[PROBLEM]
Set down the entries that follow exactly as written, leaving out any images.

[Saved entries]
____________

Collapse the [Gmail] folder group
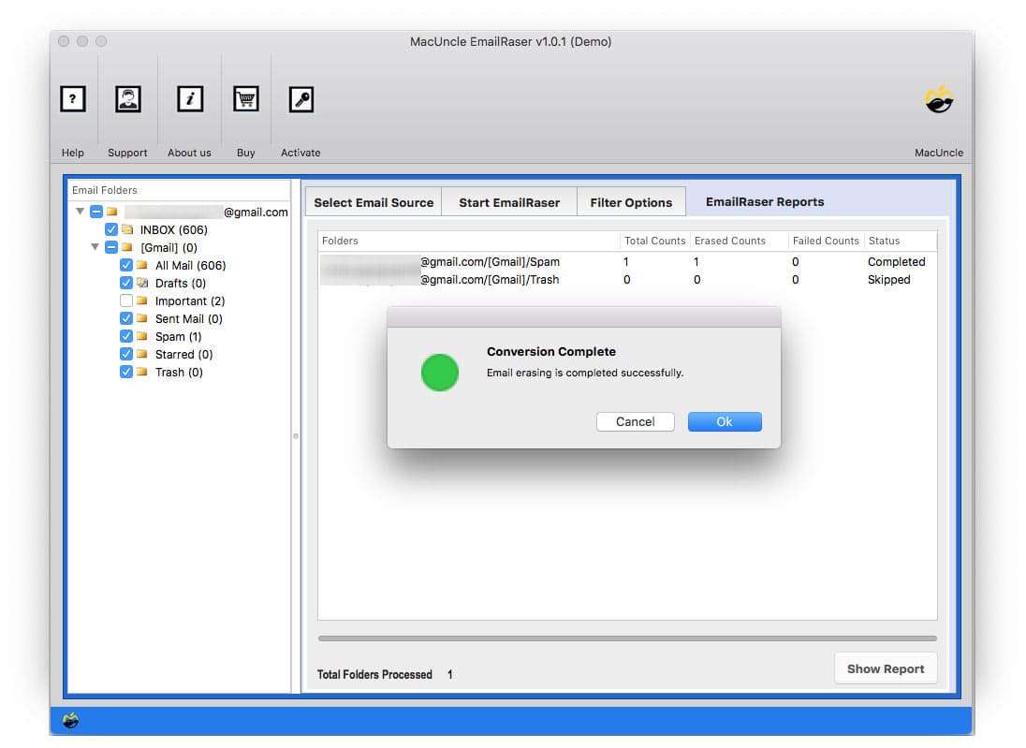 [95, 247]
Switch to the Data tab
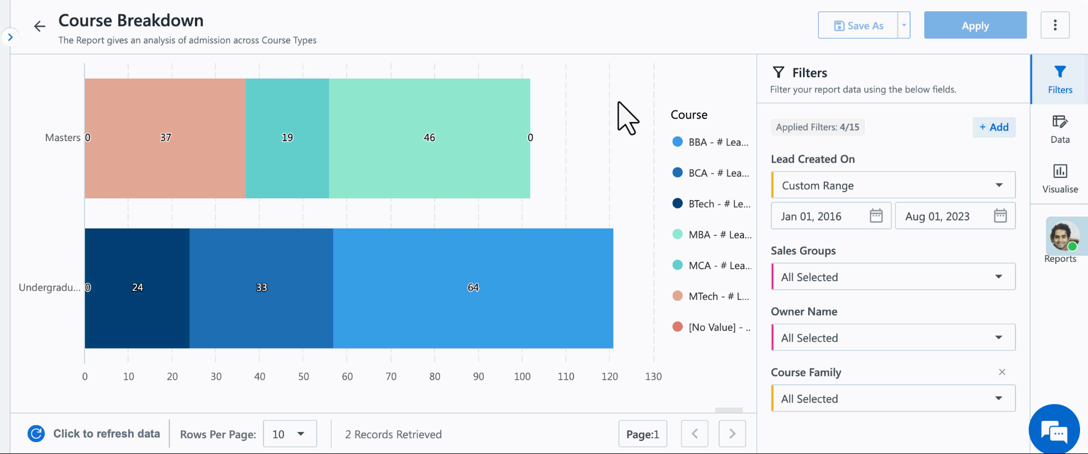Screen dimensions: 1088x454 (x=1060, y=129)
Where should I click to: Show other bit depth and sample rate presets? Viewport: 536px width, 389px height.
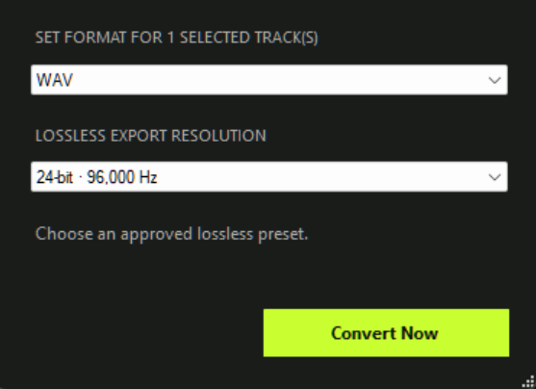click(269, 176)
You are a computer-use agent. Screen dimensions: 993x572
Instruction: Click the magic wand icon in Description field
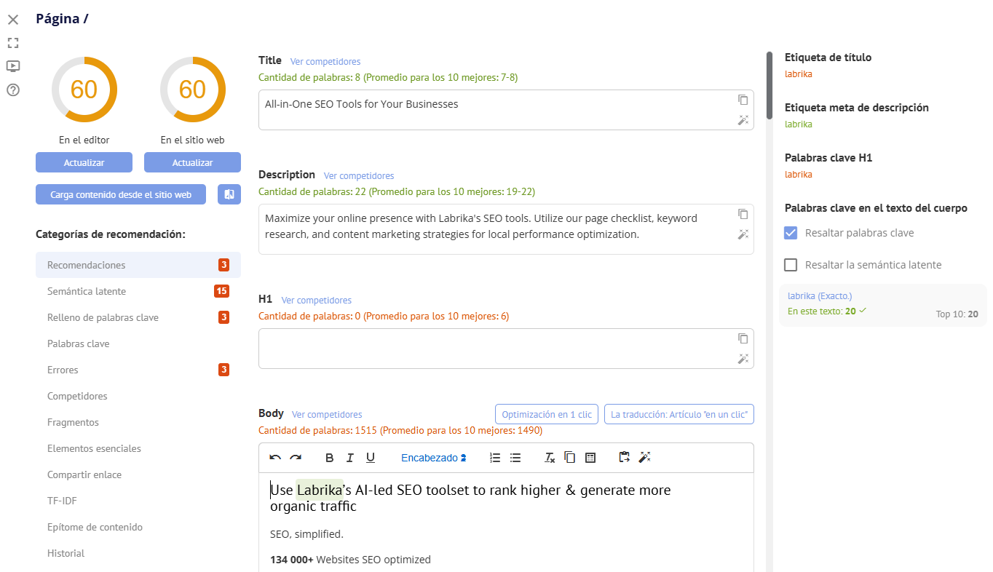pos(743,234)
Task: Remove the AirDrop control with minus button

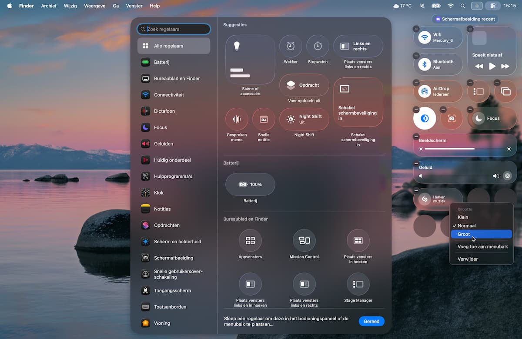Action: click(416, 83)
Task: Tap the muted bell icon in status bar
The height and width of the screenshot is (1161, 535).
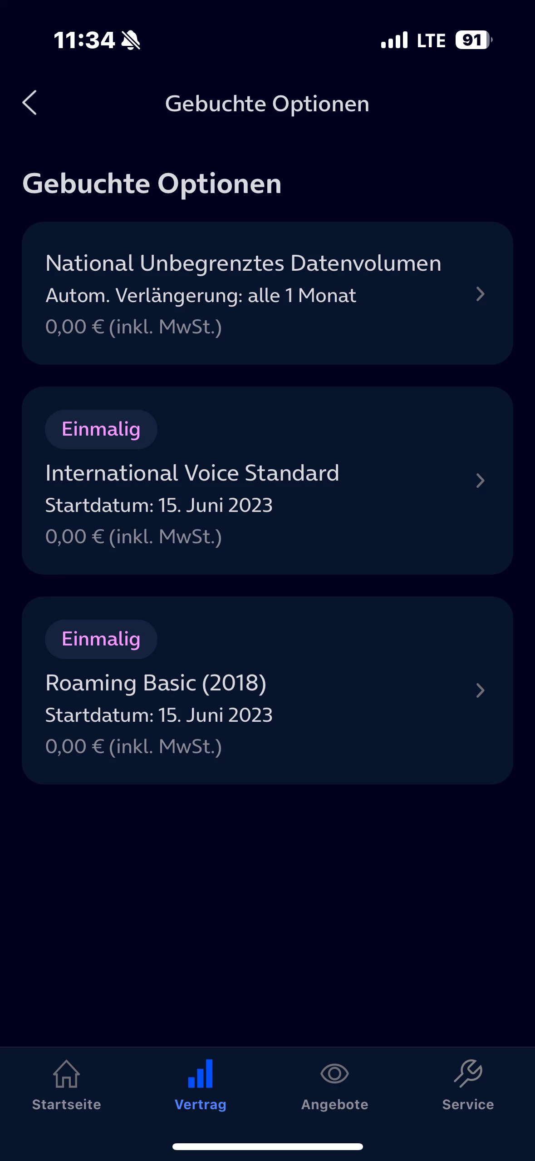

____________

[RESULT BELOW]
Collapse the [Gmail] folder group
 [95, 247]
Switch to the Data tab
Screen dimensions: 1088x454 (x=1060, y=129)
Where should I click to: Show other bit depth and sample rate presets? Viewport: 536px width, 389px height.
click(269, 176)
You are a computer-use agent. Screen dimensions: 993x572
Instruction: Click the magic wand icon in Description field
pos(743,234)
Task: Remove the AirDrop control with minus button

Action: click(416, 83)
Task: Tap the muted bell icon in status bar
The height and width of the screenshot is (1161, 535).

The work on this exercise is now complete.